Exercise: Reproduce the records word for word, with nothing left out.

____

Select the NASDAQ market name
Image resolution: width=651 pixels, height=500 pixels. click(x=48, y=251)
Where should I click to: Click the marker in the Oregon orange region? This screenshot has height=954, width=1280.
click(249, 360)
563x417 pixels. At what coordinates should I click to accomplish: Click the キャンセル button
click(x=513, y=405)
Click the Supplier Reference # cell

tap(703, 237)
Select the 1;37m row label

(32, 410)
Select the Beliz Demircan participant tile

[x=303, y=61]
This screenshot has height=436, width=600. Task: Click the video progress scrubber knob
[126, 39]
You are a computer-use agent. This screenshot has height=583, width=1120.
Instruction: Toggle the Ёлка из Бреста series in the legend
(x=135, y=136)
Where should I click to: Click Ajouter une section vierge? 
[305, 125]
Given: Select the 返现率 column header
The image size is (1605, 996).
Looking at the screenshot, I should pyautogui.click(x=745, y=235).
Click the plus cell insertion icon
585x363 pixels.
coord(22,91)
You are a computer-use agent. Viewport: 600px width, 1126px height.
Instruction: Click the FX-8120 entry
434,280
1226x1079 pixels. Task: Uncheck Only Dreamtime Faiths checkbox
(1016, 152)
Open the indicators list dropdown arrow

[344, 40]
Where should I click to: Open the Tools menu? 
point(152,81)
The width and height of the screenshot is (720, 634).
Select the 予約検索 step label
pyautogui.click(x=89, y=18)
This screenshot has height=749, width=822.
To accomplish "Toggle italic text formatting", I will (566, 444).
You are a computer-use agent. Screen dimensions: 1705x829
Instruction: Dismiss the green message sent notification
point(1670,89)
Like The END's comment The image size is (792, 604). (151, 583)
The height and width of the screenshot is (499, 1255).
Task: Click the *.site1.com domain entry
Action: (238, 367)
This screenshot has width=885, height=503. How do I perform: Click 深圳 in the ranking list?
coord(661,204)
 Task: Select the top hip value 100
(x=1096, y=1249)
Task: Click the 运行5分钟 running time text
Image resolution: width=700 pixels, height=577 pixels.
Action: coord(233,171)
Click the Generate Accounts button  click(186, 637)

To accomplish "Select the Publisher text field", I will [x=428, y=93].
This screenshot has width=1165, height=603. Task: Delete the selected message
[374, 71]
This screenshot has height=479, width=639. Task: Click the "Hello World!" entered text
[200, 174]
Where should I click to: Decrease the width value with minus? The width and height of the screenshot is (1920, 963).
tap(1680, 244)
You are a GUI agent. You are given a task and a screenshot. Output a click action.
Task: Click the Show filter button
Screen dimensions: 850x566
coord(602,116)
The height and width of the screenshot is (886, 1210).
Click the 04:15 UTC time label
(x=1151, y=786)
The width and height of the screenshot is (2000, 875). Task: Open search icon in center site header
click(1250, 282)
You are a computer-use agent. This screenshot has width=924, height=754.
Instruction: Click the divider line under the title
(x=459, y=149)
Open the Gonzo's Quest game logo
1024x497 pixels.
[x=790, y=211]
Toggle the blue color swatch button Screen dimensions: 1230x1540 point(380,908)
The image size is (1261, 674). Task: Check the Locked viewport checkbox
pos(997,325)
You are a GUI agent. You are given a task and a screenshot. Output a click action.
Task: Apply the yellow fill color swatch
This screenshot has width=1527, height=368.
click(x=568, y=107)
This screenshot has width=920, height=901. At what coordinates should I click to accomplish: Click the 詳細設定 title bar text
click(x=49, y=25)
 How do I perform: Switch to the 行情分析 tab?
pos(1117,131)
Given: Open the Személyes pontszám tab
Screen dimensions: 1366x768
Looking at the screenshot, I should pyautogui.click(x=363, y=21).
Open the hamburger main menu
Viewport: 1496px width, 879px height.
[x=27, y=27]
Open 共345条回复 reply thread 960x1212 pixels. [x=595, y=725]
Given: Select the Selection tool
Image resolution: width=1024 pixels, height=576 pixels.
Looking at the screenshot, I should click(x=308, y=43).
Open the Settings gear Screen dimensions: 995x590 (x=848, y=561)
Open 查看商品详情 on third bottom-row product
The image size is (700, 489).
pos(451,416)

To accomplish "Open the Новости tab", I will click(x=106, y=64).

____

Reply to the task:
Select the NASDAQ market name
Image resolution: width=651 pixels, height=500 pixels. click(x=48, y=251)
Where should I click to: Click the marker in the Oregon orange region? This screenshot has height=954, width=1280.
click(249, 360)
563x417 pixels. At what coordinates should I click to accomplish: Click the キャンセル button
click(x=513, y=405)
Click the Supplier Reference # cell

tap(703, 237)
Select the 1;37m row label

(32, 410)
Select the Beliz Demircan participant tile

[x=303, y=61]
This screenshot has height=436, width=600. Task: Click the video progress scrubber knob
[126, 39]
You are a computer-use agent. This screenshot has height=583, width=1120.
Instruction: Toggle the Ёлка из Бреста series in the legend
(x=135, y=136)
Where should I click to: Click Ajouter une section vierge? 
[305, 125]
Given: Select the 返现率 column header
The image size is (1605, 996).
Looking at the screenshot, I should pyautogui.click(x=745, y=235).
Click the plus cell insertion icon
585x363 pixels.
coord(22,91)
You are a computer-use agent. Viewport: 600px width, 1126px height.
Instruction: Click the FX-8120 entry
434,280
1226x1079 pixels. Task: Uncheck Only Dreamtime Faiths checkbox
(1016, 152)
Open the indicators list dropdown arrow

[344, 40]
Where should I click to: Open the Tools menu? 
point(152,81)
The width and height of the screenshot is (720, 634).
Select the 予約検索 step label
pyautogui.click(x=89, y=18)
This screenshot has height=749, width=822.
To accomplish "Toggle italic text formatting", I will (566, 444).
You are a computer-use agent. Screen dimensions: 1705x829
Instruction: Dismiss the green message sent notification
point(1670,89)
Like The END's comment The image size is (792, 604). (151, 583)
The height and width of the screenshot is (499, 1255).
Task: Click the *.site1.com domain entry
Action: (238, 367)
This screenshot has width=885, height=503. How do I perform: Click 深圳 in the ranking list?
coord(661,204)
 Task: Select the top hip value 100
(x=1096, y=1249)
Task: Click the 运行5分钟 running time text
Image resolution: width=700 pixels, height=577 pixels.
Action: coord(233,171)
Click the Generate Accounts button  click(186, 637)

To accomplish "Select the Publisher text field", I will [x=428, y=93].
This screenshot has width=1165, height=603. Task: Delete the selected message
[374, 71]
This screenshot has height=479, width=639. Task: Click the "Hello World!" entered text
[200, 174]
Where should I click to: Decrease the width value with minus? The width and height of the screenshot is (1920, 963).
tap(1680, 244)
You are a GUI agent. You are given a task and a screenshot. Output a click action.
Task: Click the Show filter button
Screen dimensions: 850x566
coord(602,116)
The height and width of the screenshot is (886, 1210).
Click the 04:15 UTC time label
(x=1151, y=786)
The width and height of the screenshot is (2000, 875). Task: Open search icon in center site header
click(1250, 282)
You are a computer-use agent. This screenshot has width=924, height=754.
Instruction: Click the divider line under the title
(x=459, y=149)
Open the Gonzo's Quest game logo
1024x497 pixels.
[x=790, y=211]
Toggle the blue color swatch button Screen dimensions: 1230x1540 point(380,908)
The image size is (1261, 674). Task: Check the Locked viewport checkbox
pos(997,325)
You are a GUI agent. You are given a task and a screenshot. Output a click action.
Task: Apply the yellow fill color swatch
This screenshot has width=1527, height=368.
click(x=568, y=107)
This screenshot has width=920, height=901. At what coordinates should I click to accomplish: Click the 詳細設定 title bar text
click(x=49, y=25)
 How do I perform: Switch to the 行情分析 tab?
pos(1117,131)
Given: Open the Személyes pontszám tab
Screen dimensions: 1366x768
Looking at the screenshot, I should pyautogui.click(x=363, y=21).
Open the hamburger main menu
Viewport: 1496px width, 879px height.
[x=27, y=27]
Open 共345条回复 reply thread 960x1212 pixels. [x=595, y=725]
Given: Select the Selection tool
Image resolution: width=1024 pixels, height=576 pixels.
Looking at the screenshot, I should click(x=308, y=43).
Open the Settings gear Screen dimensions: 995x590 (x=848, y=561)
Open 查看商品详情 on third bottom-row product
The image size is (700, 489).
pos(451,416)

To accomplish "Open the Новости tab", I will click(x=106, y=64).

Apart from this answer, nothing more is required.